Documenting what you already built
The ARC42STORIES.MD update for Chapter 6 was supposed to be the quick task — take what #32, #33, #34 delivered and write it into the architecture doc. Eight sections to update, two new mermaid diagrams, a Mode 3 rewrite. Straightforward documentation.
It wasn’t. The document review surfaced errors that had been hiding since C5: BridgeMessage has 7 sealed variants, not 6 — ReplayedStateChange was added after the original spec was written but the ARC42 never caught up. The §9.1 flowchart styled C3 and C4 as gray (incomplete) despite both being green (done). The self-assessment claimed three ADRs when four exist in §10. Small errors, individually harmless, collectively corrosive. They undermine trust in the document.
The Chapter 6 entry itself landed cleanly once the corrections were in. The four new crosscutting concepts — provider activation, tenancyId consolidation, programmatic REST clients, and the dual-trail audit pattern — are genuine architectural concerns, not padding. Each affects multiple modules and each was missing from the architecture record.
Where the Store SPI gets interesting
Issue #35 was explicitly deferred from #34: “build when a consuming app has a concrete query need.” I expected a mechanical implementation — follow the Store SPI pattern from the module-tier-structure protocol, add the classes, write the tests.
The first design question changed my expectations. The issue specified four individual query methods: findByTenancyId, findByTimeRange, findByEventType, findByDeviceId. But audit queries compose — “show me COMMAND_SENT events for device X in tenant Y during the last hour” hits all four criteria. Individual methods create a combinatorial problem that gets worse with every field added. A BridgeAuditQuery record with nullable criteria and a builder gives composable filtering through a single query() method. Adding correlationId later (which the review correctly demanded — it links command-sent to command-response, the primary audit investigation use case) was one field and one filter line, not a new method signature.
The more substantive design question was module placement. The protocol says persistence-memory/ is mandatory for every Store SPI. But casehub-iot doesn’t own the JPA implementation — consuming apps provide that. The in-memory store lives in bridge-server because bridge-server IS the deployment target. Creating a one-class bridge-persistence-memory/ module would satisfy the letter of the protocol while violating its intent. The protocol exists because persistence-memory/ enables test isolation AND production ephemeral installs. When bridge-server already serves both purposes (the Pi deployment scenario is ephemeral, the test scenario uses the package-private constructor), a separate module adds Maven overhead without architectural benefit.
I documented this as a protocol deviation with the full reasoning — not just a checkmark.
What the review caught
Claude’s code review came back clean with two improvements worth making. The ordering contract — “results ordered by receivedAt descending” — was documented in the SPI Javadoc but depended on an assumption the implementation didn’t state: that events are saved in chronological order.
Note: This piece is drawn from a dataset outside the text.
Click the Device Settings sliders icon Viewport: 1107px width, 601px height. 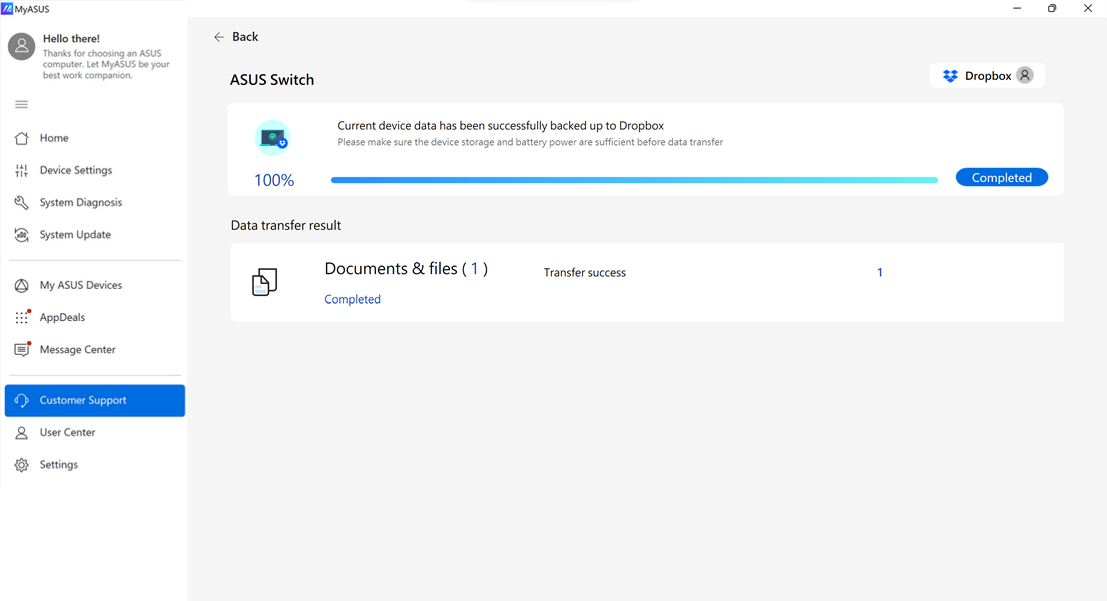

The in-memory store uses addFirst to maintain newest-at-head ordering, which works when the sole caller is a real-time CDI event observer. But a future JPA implementation would use ORDER BY received_at DESC regardless of insertion order. Without documenting the assumption, the in-memory implementation looks like a reference that a JPA implementation should mirror — when actually the JPA approach is more correct.
The contradictory time range test was the other catch. The spec explicitly said “from > to produces empty results” as a design decision, but the test suite didn’t verify it. Five lines of test code that codifies a contract boundary.
Both of these are the kind of thing that costs nothing to add now and saves a debugging session later.